Bruno Solo et Yvan Le Bolloc'h n'avaient jamais partagé les planches. Ils sont ce soir au Théâtre de la Madeleine dans « l'Heureux Elu ».

    Amis depuis un quart de siècle, Bruno Solo et Yvan Le Bolloc'h, 51 et 54 ans, montent pour la première fois sur les planches ensemble au Théâtre de la Madeleine. Le duo de « Caméra café » (2001-2003) est à l'affiche de « l'Heureux Elu », une pièce d'Eric Assous mise en scène par Jean-Luc Moreau, dans laquelle un groupe d'amis se réunit pour rencontrer le futur mari de l'une d'entre eux. Un heureux élu qui pense très différemment, au contact duquel les façades vont s'effriter pour laisser paraître les vrais visages.

    Enfin, au théâtre, ensemble.

    YVAN LE BOLLOC'H . On en a envie depuis un moment. On nous avait proposé des pièces, qui nous avaient plu mais qui ne se sont pas faites, d'autres n'étaient qu'un prétexte pour nous mettre en avant... Celle-ci nous correspond, avec cinq vrais rôles.

    BRUNO SOLO . Et Eric Assous nous a laissés revenir sur certains points parce que s'il a un ego, il ne le place pas n'importe où. Ce qui m'a décidé à dire oui, c'est quand je lui ai fait une remarque sur le fond et que, deux heures après, il m'a envoyé un nouveau texte qui allait dans le sens que j'espérais...

    Vous retrouvez vos marques ?

    B.S. On a tellement de repères ! On a travaillé ensemble quasiment sans discontinuer pendant quinze ans... Si Yvan est derrière une porte, silencieux, je sais comment il est positionné et ce qu'il pense...

    Y.L.B. Dans « Caméra café », on était face caméra et on se regardait très peu. On a pris l'habitude de jouer en parallèle. Au théâtre ou au cinéma, tu vas chercher la fin de la réplique dans l'œil de ton voisin, nous, c'est à l'odeur.

    Vous vous reniflez ?

    B.S. Oui, comme des vieux clébards (rires). On a des intuitions de vieux chiens.

    Y.L.B. Bon, des fois j'ai l'impression d'être avec mon père parce qu'une fois sur deux, il m'appelle du nom de son fils...

    B.S. Dès qu'il rate un truc, je lui dis : Mais Tom ! C'est un réflexe que j'ai acquis quand il fait un truc qui ne va pas... Et mon fils, bien sûr, je l'appelle Yvan (rires).

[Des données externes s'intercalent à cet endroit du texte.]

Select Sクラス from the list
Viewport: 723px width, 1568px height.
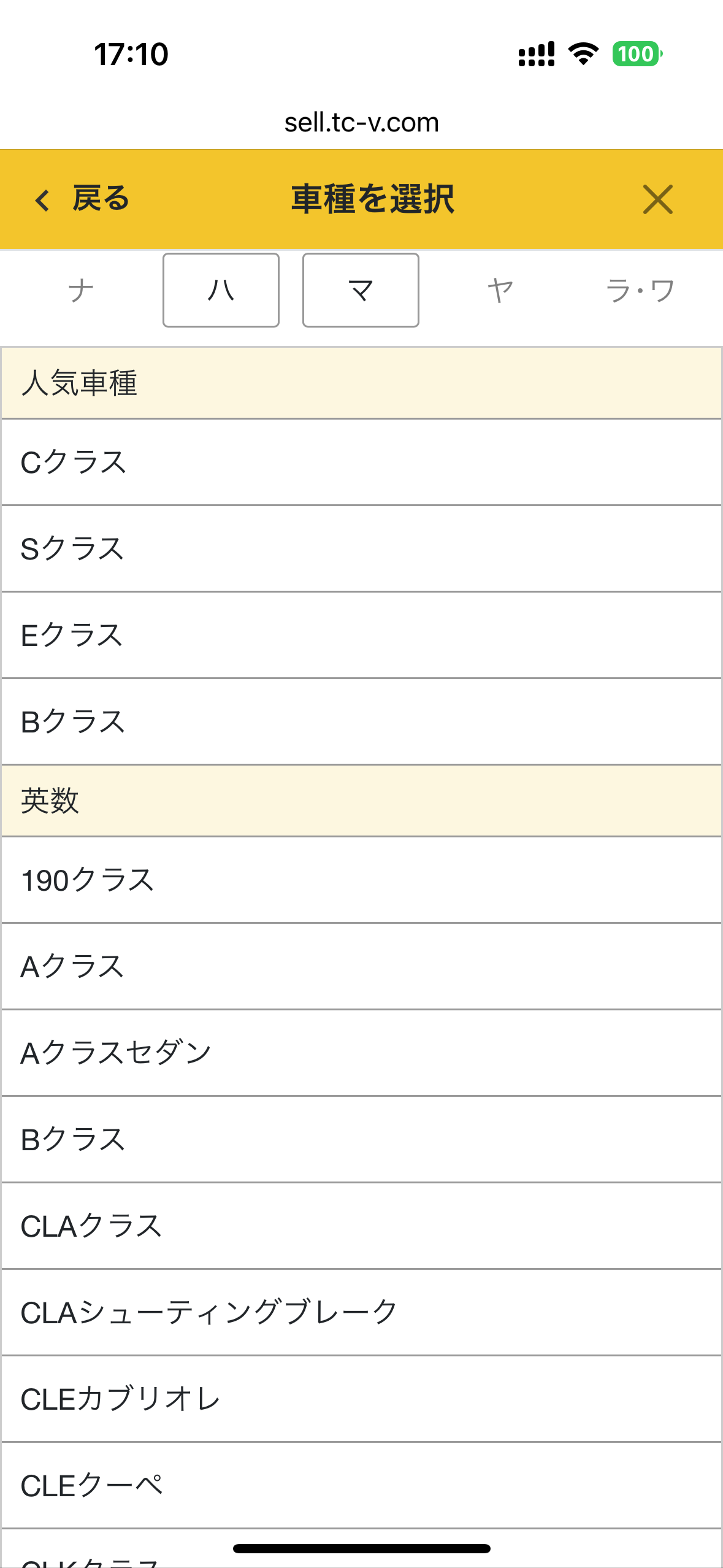click(361, 548)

    Qu'est-ce qui vous a excité dans « l'Heureux Elu » ?

    B.S. Le double langage avec un discours sous-jacent dans cette rencontre entre ces personnages qui s'aiment bien mais vont se remettre en question à l'arrivée d'un élément perturbateur. Il y a quelque chose d'un peu tendu et provocateur.

    Y.L.B. Elle tombe pile-poil en période de campagne électorale avec des bien-pensants, dont les convictions vont un peu résister avant de complètement s'effondrer...

    B.S. Il y a quelque chose d'un peu misanthropique. Ces amis s'aiment-ils vraiment ? Dès qu'on gratte à la surface du beau papier, apparaît le mur décrépi et pourri... Ils vont se révéler. Il y a un sens de la comédie, mais aussi des moments de malaise...

    Quel rapport avec la campagne électorale ?

    Y.L.B. On est dans un contexte politique où des partis vont ramasser un maximum d'adhésions sans rien faire...

    B.S. L'extrême droite est citée dans la pièce, ses idées ont réussi à gangrener la classe politique qui récupère certaines de ses idées radicales pour expliquer le malheur et la difficulté de vivre. On cherche des boucs émissaires, ça apparaît beaucoup dans le discours de gauche comme de droite, cette pièce met aussi ça en avant.

    Qui seriez-vous heureux de voir élu l'an prochain ?

    B.S. C'est un peu difficile à dire aujourd'hui. Il y a quelqu'un que je trouve très courageux, c'est Anne Hidalgo avec des décisions qui n'ont rien d'électoralistes, tant sur l'écologie que sur l'accueil des migrants. Elle semble animée par quelque chose qui va au-delà de sa simple personne. Donc ça existe. Maintenant, pour qui je voterai, je n'en sais rien. En même temps, qui va se présenter ?

    Y.L.B. Moi, si j'étais de droite, je saurais pour qui voter : Alain Juppé. Mais comme on n'est pas de droite, on n'est pas dans la mouise !

    B.S. Il y a trois ans j'avais dit que je ne voterai plus dans un moment d'énervement, je l'ai regretté, il faut continuer à voter, c'est essentiel. Je vais aller voter, c'est sûr, mais je ne dirai plus pour qui.

    VIDEO. Solo et Le Bolloc'h, complices à nouveau pour le meilleur

    « L'Heureux Elu », à partir de ce soir au Théâtre de la Madeleine (Paris VIIIe). De 16 € à 58 €. 01.42.65.07.09.